He doesn’t even really think anything of what he’s saying; he’s always been predisposed to praise. He wants his partner to know how they’re making him feel — wants Felix, specifically, to know that he’s valued, that he’s wanted. Not that he’s valued just for this, obviously, but somehow, it’s a lot easier to say it when Sylvain’s dick is in his mouth, or at least it’s easier to feel like he’s actually being heard.

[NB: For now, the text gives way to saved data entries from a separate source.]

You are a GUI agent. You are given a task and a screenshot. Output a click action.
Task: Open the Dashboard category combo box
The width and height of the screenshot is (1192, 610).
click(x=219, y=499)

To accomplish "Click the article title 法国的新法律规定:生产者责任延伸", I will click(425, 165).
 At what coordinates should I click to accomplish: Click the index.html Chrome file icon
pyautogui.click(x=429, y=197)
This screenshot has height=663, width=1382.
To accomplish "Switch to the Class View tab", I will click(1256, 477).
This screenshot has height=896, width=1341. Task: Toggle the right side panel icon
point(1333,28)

Because Felix doesn’t roll his eyes or scoff or turn away or tell him off, the way he might outside of this situation. He doesn’t look even the slightest bit uncomfortable or upset, or even indifferent. When Sylvain takes a moment to actually look at him, really take in the look in his eyes and the set of his face, he looks —

“Fuck,” Sylvain says, out loud and entirely unintentional, far from the choked-off groans and deep rumbles that have characterized his speech lately. He’s completely flabbergasted, despite himself, thrown off and entirely unsure how to react. Felix looks almost like he could cry, his eyes slightly dazed and unfocused, his brows drawn together, his cheeks bright red. He looks absolutely stunning, if Sylvain’s being honest, in both the basest and most heartfelt of ways. He looks — _vulnerable_, maybe, but also completely trusting, and it’s almost too much to handle. It’s only by pure muscle memory that Sylvain is able to tighten his grip on Felix’s hair even further and stop himself from recoiling in confusion.

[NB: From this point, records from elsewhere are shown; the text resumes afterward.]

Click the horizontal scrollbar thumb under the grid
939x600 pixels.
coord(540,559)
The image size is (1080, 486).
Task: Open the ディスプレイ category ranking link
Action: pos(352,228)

Things, it seems, have gotten very intense very suddenly, without Sylvain noticing until it was too late. It’s not like they never had intense, emotional fucks during the war — hell, they were _at war_, of course they did — but Sylvain realizes to his surprise that this feels… different. He feels that old, familiar desperation, sure; Felix gives a particularly hard and well-timed suck, looking him directly in the eyes, and he can’t help the way his hips jerk forward, need burning him from the inside out. 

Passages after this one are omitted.